## BEGIN TEXT PASSAGE

Widening income gaps are not unique to China. Over the past three decades, income gaps increased in most countries by different degrees. According to a study report Divided We Stand: Why Inequality Keeps Rising (OECD, 2011) recently published by the OECD, 14 out of 15 OECD countries experienced rising Gini coefficients during the mid-1980s and mid-1990s with an average increase of 14%. From the mid-1990s to 2005, nine out of 15 OECD countries experienced rising Gini coefficient but the increase slowed. Of course, this does not mean that China’s income disparities are caused by the same reasons with other countries, nor does it suggest that China’s income disparities are inevitable and justified. It should be recognized that income distribution in China is not the most inequitable in the world but China’s income gaps are widening at a staggering pace. It is fair to say that China has transformed from an egalitarian society to a highly unequal society in a matter of three decades. China’s current priority is to reduce income gaps and achieve equitable development. On this issue, the Report of the 19th CPC National Congress has put forward clear requirements.
2008 is a watershed year for changing income gaps in China. Before 2008, income gaps in China had been widening. This trend is indisputable in the academia. Relevant studies including official statistics indicate that the first three decades of China’s economic transition coincided with widening income gaps1. This paper will specifically elaborate the characteristics of changing income gaps in this period and underlying reasons. As for what happened to income gaps in China after 2008, the academia is yet to reach a consensus. Moreover, huge differences exist regarding the estimation of income gaps. Gini coefficients estimated by different scholars vary by as much as 10 percentage points. In our view, income gaps in China have entered into a plateau since 2008 and will not keep increasing or decreasing in one direction despite short-term volatility. This assessment is based on China’s stage of economic development and public policy effect. The Chinese government has made great efforts to prevent income
gaps from expanding excessively since 2003 and issued various policies to reform income distribution system. These efforts have achieved certain effects in reversing widening income gaps.
Change in income distribution pattern can be attributed to various factors, including factors of economic transition, economic and social policies, as well as demographic changes. The impact and the relative importance of these factors will vary across different periods of time. This paper attempts to explain the four decades of China’s changing income pattern. Despite the complexity and difficulty of this issue, it is still necessary to try to offer some explanations on this topic.
The following characteristics can be observed in the long- term evolution of China’s income distribution pattern. First, widening income gaps were not accompanied by polarization. Although the rich became richer, the poor did not become poorer. That is to say, low-income groups still saw their income increase, although at a slower pace compared with high-income group. This has been verified by the significant reduction of rural poor people over the past four decades. Income growth allowed the poor to benefit from economic development despite widening income gaps. This is why China managed to maintain social stability amid increasing income gaps. Second, China’s employment priority policy played a pivotal role in reducing income gaps and poverty. Employment is the foundation for people’s livelihood and an antidote to poverty. The implementation of employment priority strategy by the Chinese government since the dawn of the 21st century has undoubtedly played an effective role in preventing income gaps from further increasing. Last, public policies also eased income inequalities to some extent, particularly inclusive social security, poverty relief and support to backward regions and agriculture. These policies have played out well and will play a bigger role in the future as they are improved.

## END TEXT PASSAGE

STATED TASK 1: According to the passage on China's income gaps, which year was a watershed for changing income gaps in China?
STATED TASK 2: Write the next part of the passage on China's income gaps, starting after its final sentence.
The entries after this passage come from an unrelated source.

## BEGIN EXTRACTED DATA

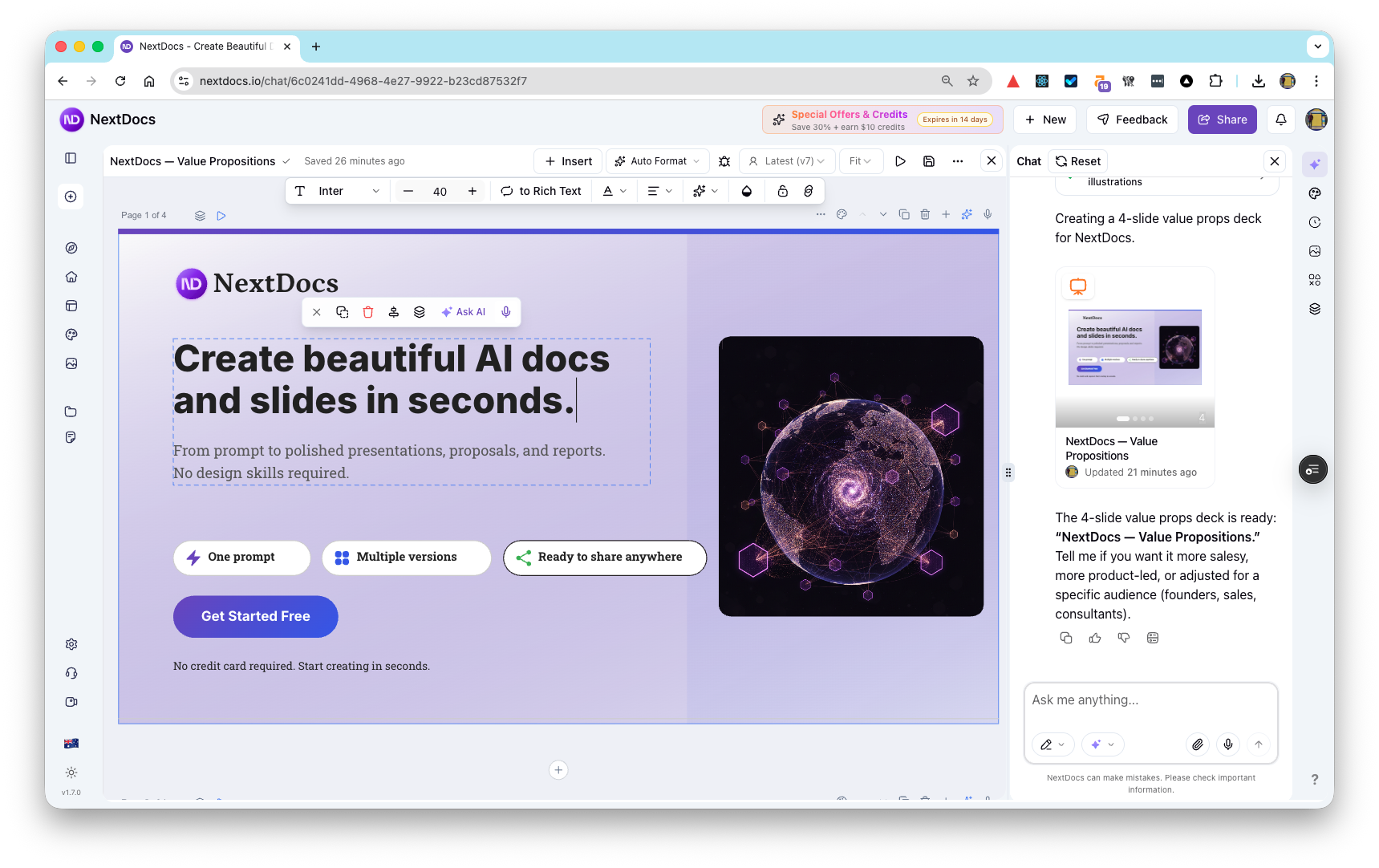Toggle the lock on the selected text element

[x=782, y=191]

## END EXTRACTED DATA
## BEGIN EXTRACTED DATA

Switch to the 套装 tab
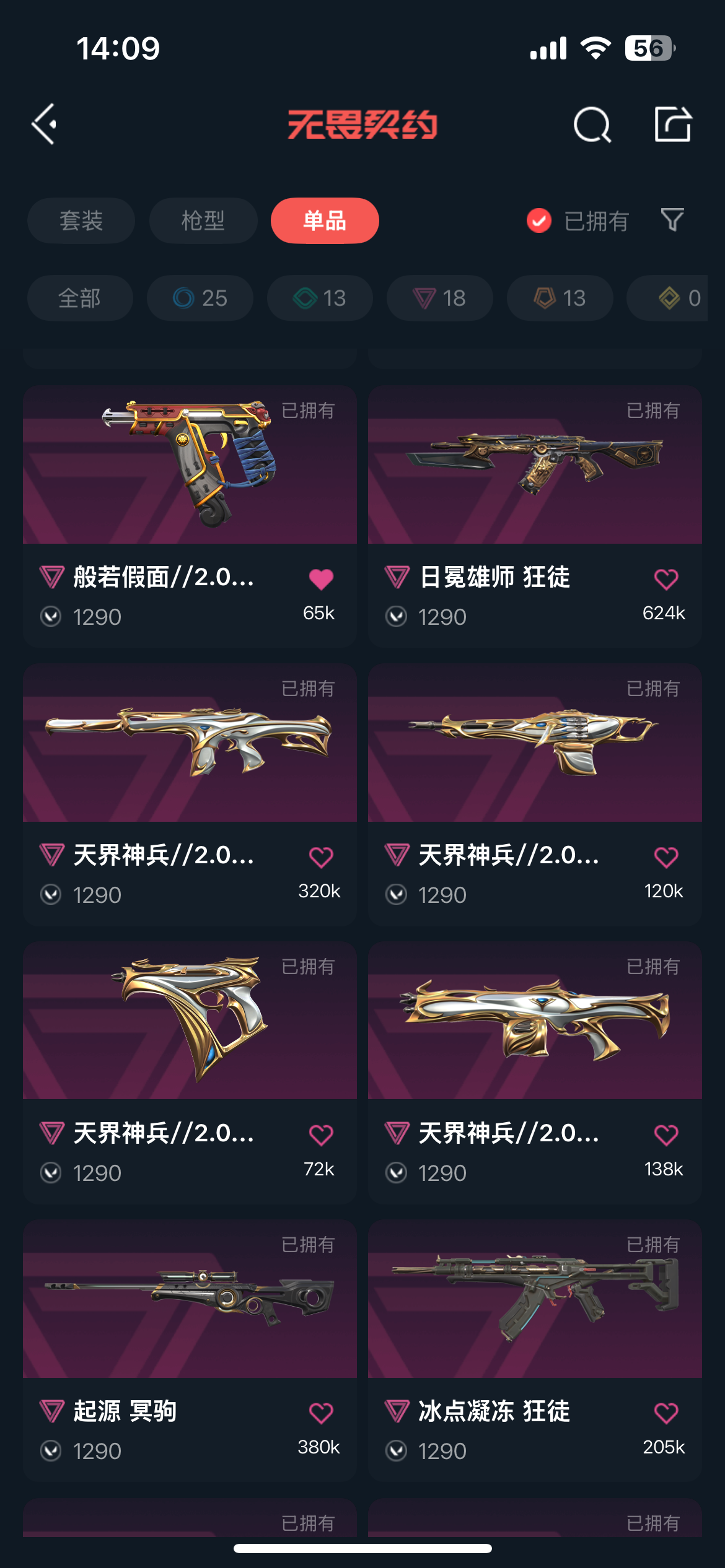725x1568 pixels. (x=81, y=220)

## END EXTRACTED DATA
## BEGIN EXTRACTED DATA

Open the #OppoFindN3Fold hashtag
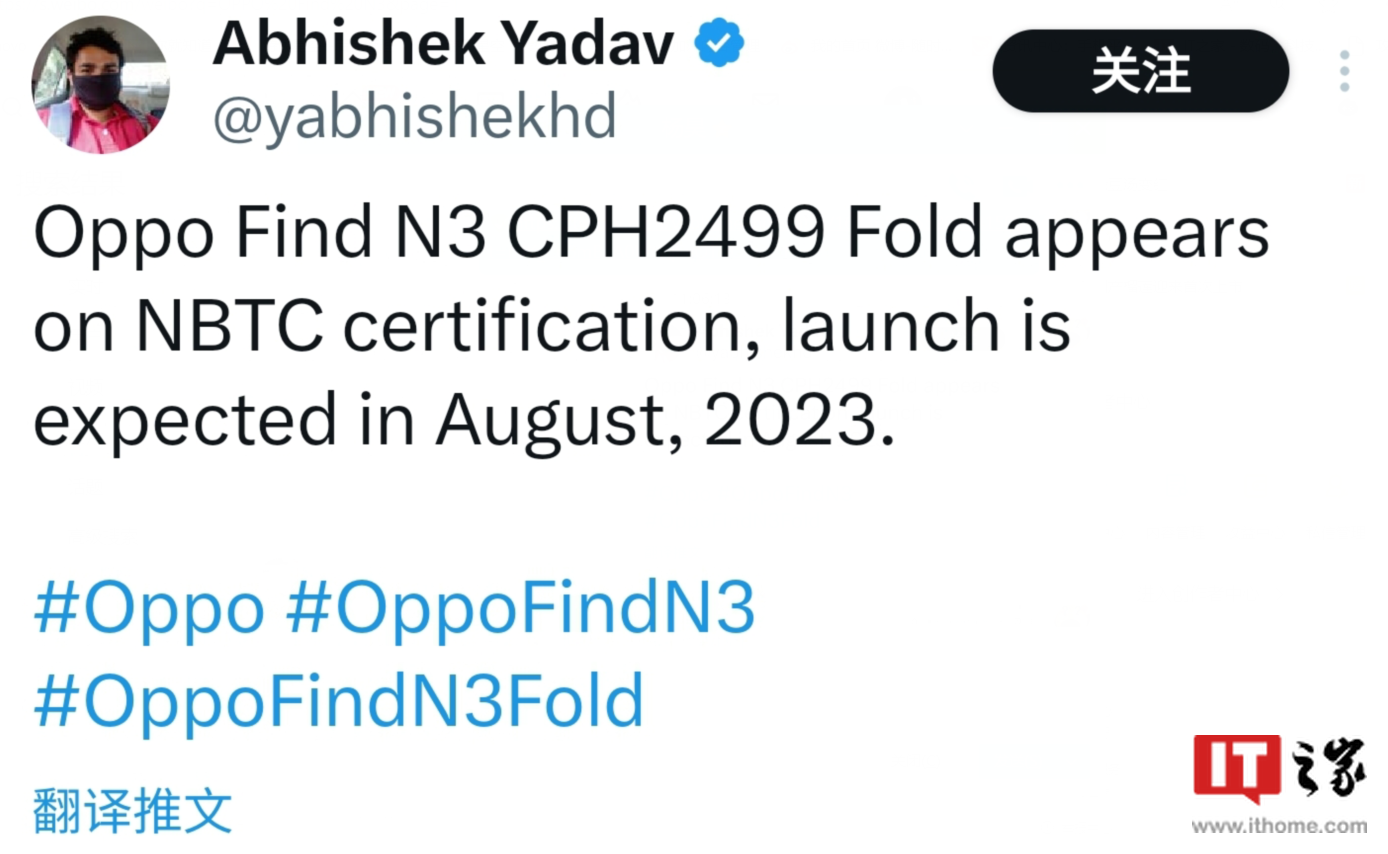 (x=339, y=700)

## END EXTRACTED DATA

REPLY 1: 2008

REPLY 2:
2. Changes in the Pattern of Income Distribution and Explanations
It takes two perspectives to explain how the pattern of income distribution evolved in China: First, an empirical analysis needs to be carried out to measure income gaps, describe their changes and investigate the underlying reasons of change; second, a value-based assessment needs to be carried out to identify unfair income distribution systems, policies, process and results. As for the change of income distribution, people will first care about the magnitude of income gaps, particularly income gaps between themselves and other groups (especially comparable groups). They will care about both absolute and relative income gaps. Here, we use the following example to explain what absolute and relative gaps mean. If Jim makes 20,000 yuan per year and Tom makes 200,000 yuan a year, their absolute income gap is 180,000 yuan and relative income gap is 10 times. In the following year, their income both increase by 20% with absolute income gap widening to 216,000 yuan and but their relative income gap remains unchanged, i.e. still 10 times. Obviously, conclusions on the change of income gaps will be different depending on which standard is followed: absolute gap or relative gap.
Most studies of income distribution have followed relative standard such as Gini coefficient. It remains unclear why scholars tended to follow relative gap rather than absolute gap. Maybe a reason is that relative gap has temporal and spatial comparability. In addition to the magnitude of income gaps, people also care about whether income gaps are reasonable and fair based on a set of values, including cultural perceptions, social customs, ethics and mainstream ideology. In a society, mainstream values will change with these factors. For instance, before China’s economic transition, egalitarianism held sway in people’s perceptions and social development. After economic transition, egalitarian values gave way to the values that encourage the pursuit of wealth. Thus, income gaps that are considered as reasonable became gradually accepted by people. However, unreasonable income gaps or income gaps against universal values are still condemned. Regarding the fairness of income distribution, we should look at not only the result of income distribution but the process and principles as well.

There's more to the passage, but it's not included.